A new king ‘who doesn’t know Joseph’ (Ch.1 v.8) has risen to the throne preaching fear of the foreigner. All that Joseph contributed to Egypt is forgotten, as is the devotion of the Hebrews, and they are now deeply distrusted strangers. They are beaten as slaves as the midwives are told to kill all boy babies born.
We learn about the early life of Moses, who reluctantly declares, ‘Hineini’, ‘Here I am’, when called upon by the burning bush (Ch.3 v.4) to become a partner with God and an adversary to Pharaoh. We meet Moses’s brother, Aaron, who will help him every step of the way, and we follow them as they approach Pharaoh again and again. We hear the cries of an oppressed people, downtrodden yet furious with those who might help them.
Yet the Midrash on Exodus Ch.1 v.12 tells us that it is ‘because of the righteous women’ that the redemption from Egypt came about. It is not, apparently, because of all the men to whom so much space is dedicated, but the barely mentioned women, whose entire storyline is essentially finished by the end of the first Aliya. So what about them is so significant that the tradition so deliberately congratulates their actions?
This parashah offers us different models of resistance. Moses, seeing the barbaric extension of unfair laws, commits a murder, but, terrified by possible repercussions, runs into hiding, despite his position in society.
The women, however, tasked with murdering newborns, lie directly to Pharaoh’s face, using his own prejudices to protect themselves (Ch.1 v.19). Moses’s mother and sister ignore Pharaoh’s edict, and even his own daughter defies him.

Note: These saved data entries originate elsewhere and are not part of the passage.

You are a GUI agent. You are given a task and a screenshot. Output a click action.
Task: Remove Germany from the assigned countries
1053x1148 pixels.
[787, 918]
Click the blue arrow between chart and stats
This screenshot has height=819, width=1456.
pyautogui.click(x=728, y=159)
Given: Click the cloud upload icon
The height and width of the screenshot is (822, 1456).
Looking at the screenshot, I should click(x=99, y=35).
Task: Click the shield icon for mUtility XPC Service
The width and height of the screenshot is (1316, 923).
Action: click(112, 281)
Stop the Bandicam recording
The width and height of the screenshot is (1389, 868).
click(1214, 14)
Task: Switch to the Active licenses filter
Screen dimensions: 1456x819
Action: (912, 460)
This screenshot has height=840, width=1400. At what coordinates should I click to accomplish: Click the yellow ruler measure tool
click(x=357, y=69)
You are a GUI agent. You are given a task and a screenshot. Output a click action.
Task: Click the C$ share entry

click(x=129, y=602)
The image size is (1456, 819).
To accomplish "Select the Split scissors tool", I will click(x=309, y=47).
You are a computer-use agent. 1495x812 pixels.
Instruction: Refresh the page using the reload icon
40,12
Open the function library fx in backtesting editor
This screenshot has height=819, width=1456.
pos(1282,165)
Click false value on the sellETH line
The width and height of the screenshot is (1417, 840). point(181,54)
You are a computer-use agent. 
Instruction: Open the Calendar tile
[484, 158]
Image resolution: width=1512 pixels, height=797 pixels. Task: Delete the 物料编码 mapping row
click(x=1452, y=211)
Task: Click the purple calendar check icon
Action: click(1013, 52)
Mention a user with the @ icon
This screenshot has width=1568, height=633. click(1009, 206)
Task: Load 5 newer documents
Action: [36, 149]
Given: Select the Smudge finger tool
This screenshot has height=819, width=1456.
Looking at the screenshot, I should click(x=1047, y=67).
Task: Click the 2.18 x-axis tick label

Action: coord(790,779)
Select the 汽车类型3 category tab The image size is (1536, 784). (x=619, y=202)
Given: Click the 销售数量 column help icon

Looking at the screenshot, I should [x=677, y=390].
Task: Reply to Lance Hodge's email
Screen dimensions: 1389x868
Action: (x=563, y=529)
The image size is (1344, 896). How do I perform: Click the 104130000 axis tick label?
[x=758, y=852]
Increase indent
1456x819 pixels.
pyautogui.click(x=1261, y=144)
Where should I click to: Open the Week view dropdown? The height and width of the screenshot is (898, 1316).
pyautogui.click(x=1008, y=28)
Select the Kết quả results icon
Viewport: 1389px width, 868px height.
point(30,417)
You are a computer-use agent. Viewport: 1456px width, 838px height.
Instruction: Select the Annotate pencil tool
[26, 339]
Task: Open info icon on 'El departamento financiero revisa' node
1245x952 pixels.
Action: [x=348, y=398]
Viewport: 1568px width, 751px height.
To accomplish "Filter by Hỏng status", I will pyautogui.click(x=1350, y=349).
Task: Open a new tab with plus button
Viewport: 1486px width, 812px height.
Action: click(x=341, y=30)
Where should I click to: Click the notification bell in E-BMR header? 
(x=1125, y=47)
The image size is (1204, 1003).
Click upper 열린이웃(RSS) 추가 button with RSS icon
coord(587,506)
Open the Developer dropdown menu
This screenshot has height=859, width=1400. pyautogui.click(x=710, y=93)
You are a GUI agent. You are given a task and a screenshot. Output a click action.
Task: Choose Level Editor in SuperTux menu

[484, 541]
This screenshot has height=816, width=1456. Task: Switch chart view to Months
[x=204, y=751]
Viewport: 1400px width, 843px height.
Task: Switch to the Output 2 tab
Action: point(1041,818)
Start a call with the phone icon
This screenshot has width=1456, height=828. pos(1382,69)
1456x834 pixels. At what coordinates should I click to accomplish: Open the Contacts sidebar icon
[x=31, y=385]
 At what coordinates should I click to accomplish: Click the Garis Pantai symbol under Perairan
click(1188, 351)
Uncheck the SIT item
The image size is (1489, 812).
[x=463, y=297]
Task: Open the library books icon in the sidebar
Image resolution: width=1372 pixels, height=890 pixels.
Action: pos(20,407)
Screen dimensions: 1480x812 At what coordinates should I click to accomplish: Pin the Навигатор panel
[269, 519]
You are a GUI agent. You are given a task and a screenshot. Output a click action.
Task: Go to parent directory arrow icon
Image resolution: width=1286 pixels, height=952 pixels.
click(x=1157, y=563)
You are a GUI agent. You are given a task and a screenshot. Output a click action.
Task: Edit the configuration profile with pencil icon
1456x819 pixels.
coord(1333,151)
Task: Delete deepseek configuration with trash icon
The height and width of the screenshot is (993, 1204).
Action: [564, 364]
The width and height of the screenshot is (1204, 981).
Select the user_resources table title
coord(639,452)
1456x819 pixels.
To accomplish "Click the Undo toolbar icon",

Here, women’s bodies are no incidental plot-line thrown in to move forward the story or explain the motives of a male character. These midwives, Shifra and Puah, like Yocheved and Miriam, Moses and Aaron’s mother and sister, have names and are essential to the narrative. Everything beyond this point is dependent upon these first acts of civil disobedience.
Long before God even notices the cries of Israel, Shifra, Puah and all the other women are resisting the orders of the oppressor by literally choosing life.
For the tradition, the women’s righteous act is having children during terrible times. Yet surely it is the capacity to maintain relationships and enjoy life, even when all is awful, that is truly remarkable, particularly when faced with so many who would begrudge any comfort sought by the stranger?
While there is much violence and bravado in the book of Shemot, these women work together beyond the class system, literally ensuring survival – as the men do battle over whose stick (and god) is bigger and better.
Dina Pinner is co-founding director of KayamaMoms, support and advocacy group for Jewish single mothers by choice. She lives in Jerusalem and is also a teacher and a poet.